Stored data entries
※
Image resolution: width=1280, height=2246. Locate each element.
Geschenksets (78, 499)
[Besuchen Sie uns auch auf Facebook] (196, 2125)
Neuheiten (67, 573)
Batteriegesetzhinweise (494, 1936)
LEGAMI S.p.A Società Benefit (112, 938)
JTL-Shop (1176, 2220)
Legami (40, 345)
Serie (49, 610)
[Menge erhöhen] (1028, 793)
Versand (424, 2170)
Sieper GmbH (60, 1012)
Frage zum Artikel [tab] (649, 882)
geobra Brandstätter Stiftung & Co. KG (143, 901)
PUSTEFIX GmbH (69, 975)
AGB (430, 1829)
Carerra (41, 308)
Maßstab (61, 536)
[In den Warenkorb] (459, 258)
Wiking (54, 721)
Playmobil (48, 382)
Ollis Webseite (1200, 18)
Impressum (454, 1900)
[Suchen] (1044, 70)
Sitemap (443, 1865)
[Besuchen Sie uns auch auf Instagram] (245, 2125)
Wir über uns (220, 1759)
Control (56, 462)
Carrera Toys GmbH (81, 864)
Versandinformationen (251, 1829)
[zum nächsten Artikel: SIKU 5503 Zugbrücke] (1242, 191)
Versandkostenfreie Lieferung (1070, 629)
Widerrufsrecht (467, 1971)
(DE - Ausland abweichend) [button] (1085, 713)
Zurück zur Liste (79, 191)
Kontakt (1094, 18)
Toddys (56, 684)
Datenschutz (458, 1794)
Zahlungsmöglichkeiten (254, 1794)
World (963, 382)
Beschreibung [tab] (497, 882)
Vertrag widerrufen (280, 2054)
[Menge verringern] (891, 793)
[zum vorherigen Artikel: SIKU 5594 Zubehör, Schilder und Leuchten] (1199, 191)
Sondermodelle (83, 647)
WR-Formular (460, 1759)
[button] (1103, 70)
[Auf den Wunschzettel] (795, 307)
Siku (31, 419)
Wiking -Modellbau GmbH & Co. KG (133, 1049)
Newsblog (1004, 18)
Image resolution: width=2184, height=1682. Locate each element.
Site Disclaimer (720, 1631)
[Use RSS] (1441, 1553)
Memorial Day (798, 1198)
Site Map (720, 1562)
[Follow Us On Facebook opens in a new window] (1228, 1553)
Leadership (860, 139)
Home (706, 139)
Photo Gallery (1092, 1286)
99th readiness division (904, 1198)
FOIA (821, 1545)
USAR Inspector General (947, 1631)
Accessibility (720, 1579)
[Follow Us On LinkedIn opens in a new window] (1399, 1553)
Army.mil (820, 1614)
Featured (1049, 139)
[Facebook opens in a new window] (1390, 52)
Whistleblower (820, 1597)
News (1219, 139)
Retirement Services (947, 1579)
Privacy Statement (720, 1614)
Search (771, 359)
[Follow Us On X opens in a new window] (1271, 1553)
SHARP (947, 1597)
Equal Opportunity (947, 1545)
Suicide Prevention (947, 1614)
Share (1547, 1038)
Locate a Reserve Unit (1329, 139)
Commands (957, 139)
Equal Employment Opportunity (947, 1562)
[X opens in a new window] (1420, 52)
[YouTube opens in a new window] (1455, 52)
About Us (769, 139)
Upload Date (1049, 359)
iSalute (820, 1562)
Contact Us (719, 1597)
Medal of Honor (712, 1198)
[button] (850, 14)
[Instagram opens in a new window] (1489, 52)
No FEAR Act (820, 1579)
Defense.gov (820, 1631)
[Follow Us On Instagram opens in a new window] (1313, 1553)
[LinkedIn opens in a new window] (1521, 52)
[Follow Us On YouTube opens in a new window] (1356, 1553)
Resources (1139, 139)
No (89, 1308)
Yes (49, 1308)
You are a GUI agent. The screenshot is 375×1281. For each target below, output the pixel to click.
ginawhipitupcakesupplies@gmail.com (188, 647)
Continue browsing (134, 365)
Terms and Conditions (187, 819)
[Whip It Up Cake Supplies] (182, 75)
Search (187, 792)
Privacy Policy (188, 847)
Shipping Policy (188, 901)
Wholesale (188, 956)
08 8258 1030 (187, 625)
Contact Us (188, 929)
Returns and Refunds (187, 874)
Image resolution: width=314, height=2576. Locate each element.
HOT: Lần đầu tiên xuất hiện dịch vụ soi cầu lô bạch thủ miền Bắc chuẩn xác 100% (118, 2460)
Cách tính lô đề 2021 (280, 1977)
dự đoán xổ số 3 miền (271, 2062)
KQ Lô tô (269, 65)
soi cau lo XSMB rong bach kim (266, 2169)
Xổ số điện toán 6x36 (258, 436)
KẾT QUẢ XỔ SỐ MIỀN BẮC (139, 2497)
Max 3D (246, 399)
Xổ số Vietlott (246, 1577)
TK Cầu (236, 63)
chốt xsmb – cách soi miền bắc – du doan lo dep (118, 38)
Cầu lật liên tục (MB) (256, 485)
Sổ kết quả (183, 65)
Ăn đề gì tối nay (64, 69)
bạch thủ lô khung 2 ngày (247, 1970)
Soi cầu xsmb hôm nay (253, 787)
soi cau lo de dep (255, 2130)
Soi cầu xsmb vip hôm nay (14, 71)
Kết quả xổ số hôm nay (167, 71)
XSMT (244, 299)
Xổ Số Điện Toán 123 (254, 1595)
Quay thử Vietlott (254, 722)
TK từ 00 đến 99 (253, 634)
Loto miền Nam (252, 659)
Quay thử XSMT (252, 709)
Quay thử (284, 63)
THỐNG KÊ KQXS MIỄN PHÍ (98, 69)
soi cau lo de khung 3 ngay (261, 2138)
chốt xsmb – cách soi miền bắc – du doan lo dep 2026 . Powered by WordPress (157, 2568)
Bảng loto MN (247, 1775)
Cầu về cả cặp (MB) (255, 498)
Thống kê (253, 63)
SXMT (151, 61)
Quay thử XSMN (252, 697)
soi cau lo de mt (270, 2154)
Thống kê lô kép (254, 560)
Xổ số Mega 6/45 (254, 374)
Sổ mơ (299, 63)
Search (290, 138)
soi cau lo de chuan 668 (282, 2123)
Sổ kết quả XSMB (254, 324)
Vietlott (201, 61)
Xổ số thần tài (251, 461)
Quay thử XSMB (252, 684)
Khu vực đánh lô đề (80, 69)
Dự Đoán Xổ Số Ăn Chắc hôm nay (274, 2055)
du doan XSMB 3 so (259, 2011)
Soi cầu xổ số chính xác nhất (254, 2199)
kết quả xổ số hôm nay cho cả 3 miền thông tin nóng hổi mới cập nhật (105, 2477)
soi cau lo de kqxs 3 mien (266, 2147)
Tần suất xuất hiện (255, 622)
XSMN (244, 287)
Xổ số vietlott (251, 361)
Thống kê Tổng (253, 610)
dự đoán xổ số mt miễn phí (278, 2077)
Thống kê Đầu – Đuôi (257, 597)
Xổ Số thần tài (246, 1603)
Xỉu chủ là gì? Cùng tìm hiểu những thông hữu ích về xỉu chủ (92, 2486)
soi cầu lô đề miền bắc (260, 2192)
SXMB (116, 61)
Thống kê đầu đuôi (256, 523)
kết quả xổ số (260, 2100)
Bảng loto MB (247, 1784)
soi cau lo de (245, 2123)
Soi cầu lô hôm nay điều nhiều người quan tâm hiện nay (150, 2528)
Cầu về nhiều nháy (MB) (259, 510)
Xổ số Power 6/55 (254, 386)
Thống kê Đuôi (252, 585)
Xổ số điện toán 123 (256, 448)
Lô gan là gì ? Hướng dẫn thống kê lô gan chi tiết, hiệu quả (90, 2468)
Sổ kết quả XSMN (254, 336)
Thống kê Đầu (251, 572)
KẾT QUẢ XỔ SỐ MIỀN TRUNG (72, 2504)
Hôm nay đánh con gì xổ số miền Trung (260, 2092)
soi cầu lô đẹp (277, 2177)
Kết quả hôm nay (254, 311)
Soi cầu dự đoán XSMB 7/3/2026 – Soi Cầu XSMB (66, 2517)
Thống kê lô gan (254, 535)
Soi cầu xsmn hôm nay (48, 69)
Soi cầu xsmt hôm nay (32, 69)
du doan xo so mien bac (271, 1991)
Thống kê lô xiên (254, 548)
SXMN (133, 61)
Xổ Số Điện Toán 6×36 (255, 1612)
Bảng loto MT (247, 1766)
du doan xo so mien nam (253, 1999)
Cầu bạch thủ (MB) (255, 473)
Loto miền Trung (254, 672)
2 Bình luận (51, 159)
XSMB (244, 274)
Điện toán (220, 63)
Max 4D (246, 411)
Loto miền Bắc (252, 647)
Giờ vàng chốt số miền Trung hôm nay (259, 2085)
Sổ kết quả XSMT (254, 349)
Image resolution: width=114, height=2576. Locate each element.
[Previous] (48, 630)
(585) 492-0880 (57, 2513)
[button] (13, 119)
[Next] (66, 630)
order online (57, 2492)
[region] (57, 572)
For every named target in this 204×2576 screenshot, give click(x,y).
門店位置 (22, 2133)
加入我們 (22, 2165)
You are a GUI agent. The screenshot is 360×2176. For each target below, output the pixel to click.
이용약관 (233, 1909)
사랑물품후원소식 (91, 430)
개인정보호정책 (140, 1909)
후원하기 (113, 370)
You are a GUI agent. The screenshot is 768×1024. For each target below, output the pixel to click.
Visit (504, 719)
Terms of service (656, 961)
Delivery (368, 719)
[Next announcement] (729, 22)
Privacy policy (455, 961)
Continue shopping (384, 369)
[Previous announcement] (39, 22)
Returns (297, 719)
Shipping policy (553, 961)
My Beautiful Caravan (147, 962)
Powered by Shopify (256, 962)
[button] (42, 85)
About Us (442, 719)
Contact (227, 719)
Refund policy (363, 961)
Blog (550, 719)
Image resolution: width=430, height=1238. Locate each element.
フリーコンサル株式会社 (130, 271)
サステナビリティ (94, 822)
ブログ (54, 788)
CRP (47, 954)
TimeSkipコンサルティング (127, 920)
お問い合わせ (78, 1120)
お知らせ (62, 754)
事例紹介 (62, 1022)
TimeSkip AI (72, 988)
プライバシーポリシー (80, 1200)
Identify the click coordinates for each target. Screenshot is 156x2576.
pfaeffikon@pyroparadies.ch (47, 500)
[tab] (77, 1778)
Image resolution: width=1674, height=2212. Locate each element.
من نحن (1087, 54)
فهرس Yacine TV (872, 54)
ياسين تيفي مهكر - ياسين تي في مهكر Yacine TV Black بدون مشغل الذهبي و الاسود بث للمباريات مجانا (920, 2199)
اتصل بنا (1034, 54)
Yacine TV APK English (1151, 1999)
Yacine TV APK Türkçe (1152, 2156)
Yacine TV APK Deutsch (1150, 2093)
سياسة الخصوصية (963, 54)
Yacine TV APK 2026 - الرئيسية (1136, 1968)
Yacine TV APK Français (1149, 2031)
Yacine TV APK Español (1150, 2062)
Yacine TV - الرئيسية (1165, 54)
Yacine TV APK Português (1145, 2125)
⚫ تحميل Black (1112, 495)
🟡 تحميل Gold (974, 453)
※
Task: A verbatim transcription is needed of the lines above, starting at the line with "Sổ kết quả XSMN (254, 336)" and ending at the line with "[Next] (66, 630)", both included, and of nothing else.

Exercise output:
Sổ kết quả XSMN (254, 336)
Thống kê Đầu (251, 572)
KẾT QUẢ XỔ SỐ MIỀN TRUNG (72, 2504)
Hôm nay đánh con gì xổ số miền Trung (260, 2092)
soi cầu lô đẹp (277, 2177)
Kết quả hôm nay (254, 311)
Soi cầu dự đoán XSMB 7/3/2026 – Soi Cầu XSMB (66, 2517)
Thống kê lô gan (254, 535)
Soi cầu xsmn hôm nay (48, 69)
Soi cầu xsmt hôm nay (32, 69)
du doan xo so mien bac (271, 1991)
Thống kê lô xiên (254, 548)
SXMN (133, 61)
Xổ Số Điện Toán 6×36 (255, 1612)
Bảng loto MT (247, 1766)
du doan xo so mien nam (253, 1999)
Cầu bạch thủ (MB) (255, 473)
Loto miền Trung (254, 672)
2 Bình luận (51, 159)
XSMB (244, 274)
Điện toán (220, 63)
Max 4D (246, 411)
Loto miền Bắc (252, 647)
Giờ vàng chốt số miền Trung hôm nay (259, 2085)
Sổ kết quả XSMT (254, 349)
Image resolution: width=114, height=2576. Locate each element.
[Previous] (48, 630)
(585) 492-0880 (57, 2513)
[button] (13, 119)
[Next] (66, 630)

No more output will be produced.